Rencontre avec Marie de Hennezel

Rencontre avec Marie de Hennezel

L'’invitée > Formée en psychologie clinique et en psychanalyse, Marie de Hennezel intègre l’hôpital psychiatrique de Villejuif dans les années 1970 et y travaille auprès de grands psychotiques. En 1986, le président Mitterrand lui propose d’intégrer une unité de soins palliatifs pilote à Paris, première du genre en Europe. Quelques mois avant sa mort, en 1995, il signera même la préface du plus fameux ouvrage de notre invitée: La Mort intime. En voici un extrait: «Comment mourir ? Nous vivons dans un monde que la question effraie et qui s’en détourne. Des civilisations, avant nous, regardaient la mort en face. Elles dessinaient pour la communauté et pour chacun le chemin du passage.

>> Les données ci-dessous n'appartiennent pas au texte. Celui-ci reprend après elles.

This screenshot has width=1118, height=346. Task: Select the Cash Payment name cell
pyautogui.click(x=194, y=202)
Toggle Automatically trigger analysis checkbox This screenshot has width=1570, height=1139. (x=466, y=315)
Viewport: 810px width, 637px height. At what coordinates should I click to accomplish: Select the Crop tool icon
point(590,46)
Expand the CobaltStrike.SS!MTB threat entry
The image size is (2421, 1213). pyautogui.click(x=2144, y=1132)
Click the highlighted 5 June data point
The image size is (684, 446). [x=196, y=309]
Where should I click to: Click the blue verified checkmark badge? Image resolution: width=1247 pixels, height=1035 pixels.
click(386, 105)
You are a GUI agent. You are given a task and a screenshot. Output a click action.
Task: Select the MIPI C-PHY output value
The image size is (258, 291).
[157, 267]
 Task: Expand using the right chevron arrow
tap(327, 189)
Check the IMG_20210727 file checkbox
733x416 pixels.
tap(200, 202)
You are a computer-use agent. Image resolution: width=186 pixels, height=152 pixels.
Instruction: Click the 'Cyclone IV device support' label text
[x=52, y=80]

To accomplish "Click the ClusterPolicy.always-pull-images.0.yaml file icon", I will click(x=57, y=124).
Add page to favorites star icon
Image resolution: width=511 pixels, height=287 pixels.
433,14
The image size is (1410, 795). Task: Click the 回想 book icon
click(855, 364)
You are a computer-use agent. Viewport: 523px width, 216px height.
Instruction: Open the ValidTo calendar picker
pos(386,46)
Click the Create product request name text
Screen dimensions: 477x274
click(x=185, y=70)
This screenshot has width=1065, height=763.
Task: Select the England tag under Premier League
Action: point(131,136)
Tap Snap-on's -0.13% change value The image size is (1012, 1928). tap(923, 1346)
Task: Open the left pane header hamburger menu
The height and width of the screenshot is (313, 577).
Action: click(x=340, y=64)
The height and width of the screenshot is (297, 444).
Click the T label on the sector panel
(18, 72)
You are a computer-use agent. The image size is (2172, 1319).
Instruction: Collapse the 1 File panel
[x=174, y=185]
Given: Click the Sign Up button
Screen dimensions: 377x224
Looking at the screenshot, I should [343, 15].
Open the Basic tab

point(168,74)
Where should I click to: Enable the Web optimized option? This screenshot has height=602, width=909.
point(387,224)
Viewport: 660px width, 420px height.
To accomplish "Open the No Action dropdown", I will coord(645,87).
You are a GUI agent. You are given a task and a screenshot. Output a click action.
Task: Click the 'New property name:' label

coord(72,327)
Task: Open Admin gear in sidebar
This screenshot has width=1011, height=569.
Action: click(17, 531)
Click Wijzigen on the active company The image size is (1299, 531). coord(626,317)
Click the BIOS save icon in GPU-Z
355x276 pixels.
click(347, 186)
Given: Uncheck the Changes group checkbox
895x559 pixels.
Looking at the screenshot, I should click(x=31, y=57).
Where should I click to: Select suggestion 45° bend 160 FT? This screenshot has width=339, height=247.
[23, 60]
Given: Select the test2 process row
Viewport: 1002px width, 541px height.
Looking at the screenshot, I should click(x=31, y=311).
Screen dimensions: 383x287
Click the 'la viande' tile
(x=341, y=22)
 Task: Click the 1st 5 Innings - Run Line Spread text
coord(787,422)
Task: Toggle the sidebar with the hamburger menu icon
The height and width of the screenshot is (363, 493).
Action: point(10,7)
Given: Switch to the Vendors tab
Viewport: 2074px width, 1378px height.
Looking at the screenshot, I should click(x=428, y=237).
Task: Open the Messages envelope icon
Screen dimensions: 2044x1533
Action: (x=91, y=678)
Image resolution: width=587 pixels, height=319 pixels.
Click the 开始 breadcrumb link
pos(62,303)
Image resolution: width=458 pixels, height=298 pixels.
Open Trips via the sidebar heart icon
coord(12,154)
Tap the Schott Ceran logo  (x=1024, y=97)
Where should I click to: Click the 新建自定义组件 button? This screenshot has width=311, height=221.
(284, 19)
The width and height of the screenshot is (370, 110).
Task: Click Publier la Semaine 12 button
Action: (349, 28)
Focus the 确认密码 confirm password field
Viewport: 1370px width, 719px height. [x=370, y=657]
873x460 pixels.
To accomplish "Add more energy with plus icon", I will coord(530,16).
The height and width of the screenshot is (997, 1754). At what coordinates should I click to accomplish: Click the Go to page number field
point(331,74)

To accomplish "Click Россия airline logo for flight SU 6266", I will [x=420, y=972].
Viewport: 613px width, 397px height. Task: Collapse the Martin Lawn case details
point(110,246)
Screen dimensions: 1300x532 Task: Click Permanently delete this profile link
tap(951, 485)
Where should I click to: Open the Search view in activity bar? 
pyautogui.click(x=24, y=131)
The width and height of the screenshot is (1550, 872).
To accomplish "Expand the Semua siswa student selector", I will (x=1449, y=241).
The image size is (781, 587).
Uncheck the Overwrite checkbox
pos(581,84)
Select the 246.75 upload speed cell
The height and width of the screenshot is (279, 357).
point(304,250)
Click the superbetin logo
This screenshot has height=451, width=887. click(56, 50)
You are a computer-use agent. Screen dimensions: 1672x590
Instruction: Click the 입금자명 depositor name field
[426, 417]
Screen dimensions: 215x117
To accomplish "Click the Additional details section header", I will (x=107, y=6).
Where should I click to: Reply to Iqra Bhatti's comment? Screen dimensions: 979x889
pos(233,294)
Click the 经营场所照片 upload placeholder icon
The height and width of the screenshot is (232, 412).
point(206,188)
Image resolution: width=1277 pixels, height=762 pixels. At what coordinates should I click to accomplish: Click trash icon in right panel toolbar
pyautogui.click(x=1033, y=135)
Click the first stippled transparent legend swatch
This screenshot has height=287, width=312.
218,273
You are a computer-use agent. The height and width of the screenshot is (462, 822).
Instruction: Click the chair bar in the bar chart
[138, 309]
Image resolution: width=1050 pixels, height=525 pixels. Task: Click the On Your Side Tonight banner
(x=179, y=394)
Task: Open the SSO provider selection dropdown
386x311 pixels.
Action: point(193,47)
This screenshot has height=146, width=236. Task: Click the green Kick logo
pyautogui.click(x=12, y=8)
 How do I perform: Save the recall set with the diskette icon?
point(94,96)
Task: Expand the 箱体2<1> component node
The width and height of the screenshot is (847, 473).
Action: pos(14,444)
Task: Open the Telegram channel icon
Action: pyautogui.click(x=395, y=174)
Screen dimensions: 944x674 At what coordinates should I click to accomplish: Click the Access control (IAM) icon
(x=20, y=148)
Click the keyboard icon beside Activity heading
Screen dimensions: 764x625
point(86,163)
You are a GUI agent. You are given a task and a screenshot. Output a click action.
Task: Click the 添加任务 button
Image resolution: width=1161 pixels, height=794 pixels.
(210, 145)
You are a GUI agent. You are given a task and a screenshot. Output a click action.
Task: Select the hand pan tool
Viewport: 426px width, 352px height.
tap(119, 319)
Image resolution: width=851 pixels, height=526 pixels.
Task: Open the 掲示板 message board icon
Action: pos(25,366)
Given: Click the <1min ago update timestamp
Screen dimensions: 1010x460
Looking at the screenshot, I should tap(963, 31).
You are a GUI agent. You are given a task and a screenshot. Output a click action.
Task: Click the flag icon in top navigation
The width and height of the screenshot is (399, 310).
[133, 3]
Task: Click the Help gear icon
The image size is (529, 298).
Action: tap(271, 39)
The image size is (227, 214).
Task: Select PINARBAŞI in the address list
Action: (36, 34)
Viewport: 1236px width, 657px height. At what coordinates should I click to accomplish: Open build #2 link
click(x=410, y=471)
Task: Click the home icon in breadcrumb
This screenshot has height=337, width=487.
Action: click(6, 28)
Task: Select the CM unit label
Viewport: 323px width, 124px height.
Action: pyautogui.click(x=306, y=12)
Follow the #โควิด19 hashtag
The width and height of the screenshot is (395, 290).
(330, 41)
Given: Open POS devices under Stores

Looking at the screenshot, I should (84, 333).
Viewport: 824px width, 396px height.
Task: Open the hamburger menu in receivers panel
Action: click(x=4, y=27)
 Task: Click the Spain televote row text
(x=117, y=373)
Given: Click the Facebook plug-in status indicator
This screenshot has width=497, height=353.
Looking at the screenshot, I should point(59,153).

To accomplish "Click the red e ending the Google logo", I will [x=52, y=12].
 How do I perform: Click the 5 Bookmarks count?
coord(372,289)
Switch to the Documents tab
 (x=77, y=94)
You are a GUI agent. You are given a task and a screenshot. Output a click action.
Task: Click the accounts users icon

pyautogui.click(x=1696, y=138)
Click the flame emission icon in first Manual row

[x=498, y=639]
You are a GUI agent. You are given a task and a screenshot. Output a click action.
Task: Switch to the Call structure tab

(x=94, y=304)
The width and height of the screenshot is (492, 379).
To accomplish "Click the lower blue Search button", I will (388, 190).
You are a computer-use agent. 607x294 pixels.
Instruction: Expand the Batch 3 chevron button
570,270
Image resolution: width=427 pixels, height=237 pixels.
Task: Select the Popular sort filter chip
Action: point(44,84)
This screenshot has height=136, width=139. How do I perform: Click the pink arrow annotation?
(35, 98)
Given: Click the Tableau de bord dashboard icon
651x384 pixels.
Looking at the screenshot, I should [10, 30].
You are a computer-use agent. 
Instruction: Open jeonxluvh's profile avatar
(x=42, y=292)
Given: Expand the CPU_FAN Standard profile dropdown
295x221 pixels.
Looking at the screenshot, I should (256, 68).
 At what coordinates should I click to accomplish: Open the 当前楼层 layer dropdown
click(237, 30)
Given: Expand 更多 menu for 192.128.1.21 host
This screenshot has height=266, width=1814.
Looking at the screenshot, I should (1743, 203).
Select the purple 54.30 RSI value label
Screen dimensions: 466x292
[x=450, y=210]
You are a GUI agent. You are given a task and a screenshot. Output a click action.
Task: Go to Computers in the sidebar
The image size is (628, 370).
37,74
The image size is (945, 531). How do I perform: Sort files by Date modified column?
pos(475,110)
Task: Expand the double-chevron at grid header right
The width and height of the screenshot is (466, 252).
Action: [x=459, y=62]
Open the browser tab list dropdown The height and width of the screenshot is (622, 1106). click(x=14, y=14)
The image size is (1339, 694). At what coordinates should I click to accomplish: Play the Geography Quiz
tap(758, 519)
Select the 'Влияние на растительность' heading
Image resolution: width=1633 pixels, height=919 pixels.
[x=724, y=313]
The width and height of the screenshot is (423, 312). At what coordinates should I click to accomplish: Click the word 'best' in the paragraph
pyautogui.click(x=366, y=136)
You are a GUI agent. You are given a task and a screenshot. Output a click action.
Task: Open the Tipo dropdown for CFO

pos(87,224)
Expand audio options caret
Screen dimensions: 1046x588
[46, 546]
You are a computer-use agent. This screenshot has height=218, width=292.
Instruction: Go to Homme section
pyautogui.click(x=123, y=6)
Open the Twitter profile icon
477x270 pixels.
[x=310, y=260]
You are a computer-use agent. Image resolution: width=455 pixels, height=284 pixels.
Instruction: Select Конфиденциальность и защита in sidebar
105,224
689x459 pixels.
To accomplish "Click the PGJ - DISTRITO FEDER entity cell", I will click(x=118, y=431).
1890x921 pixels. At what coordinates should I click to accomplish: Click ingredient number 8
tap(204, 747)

Jamais peut-être le rapport à la mort n’a été si pauvre qu’en ces temps de sécheresse spirituelle où les hommes, pressés d’exister, paraissent éluder le mystère.»

Le propos > Marie de Hennezel évoquera à Meyrin l’expérience acquise dans l’unité de soins palliatifs citée plus haut; elle reviendra peut-être aussi sur les moments forts vécus (de 1990 à 1992) au sein de l’unité de soins Sida de l’hôpital Notre-Dame de Bon Secours. C’est l’époque noire du virus, qui voit de nombreux jeunes gens mourir dans les hôpitaux, remettant en question médecins et soignants démunis, car trop pris dans l’illusion de la toute-puissance médicale. Le sous-titre de La Mort intime («Ceux qui vont mourir nous apprennent à vivre») résume l’apport profond de ce témoignage empreint d’une rare délicatesse. On y découvre combien la mort souligne la question du sens de la vie.

Cette rencontre intègre notre Théma Infinita ou la mort tutoyée.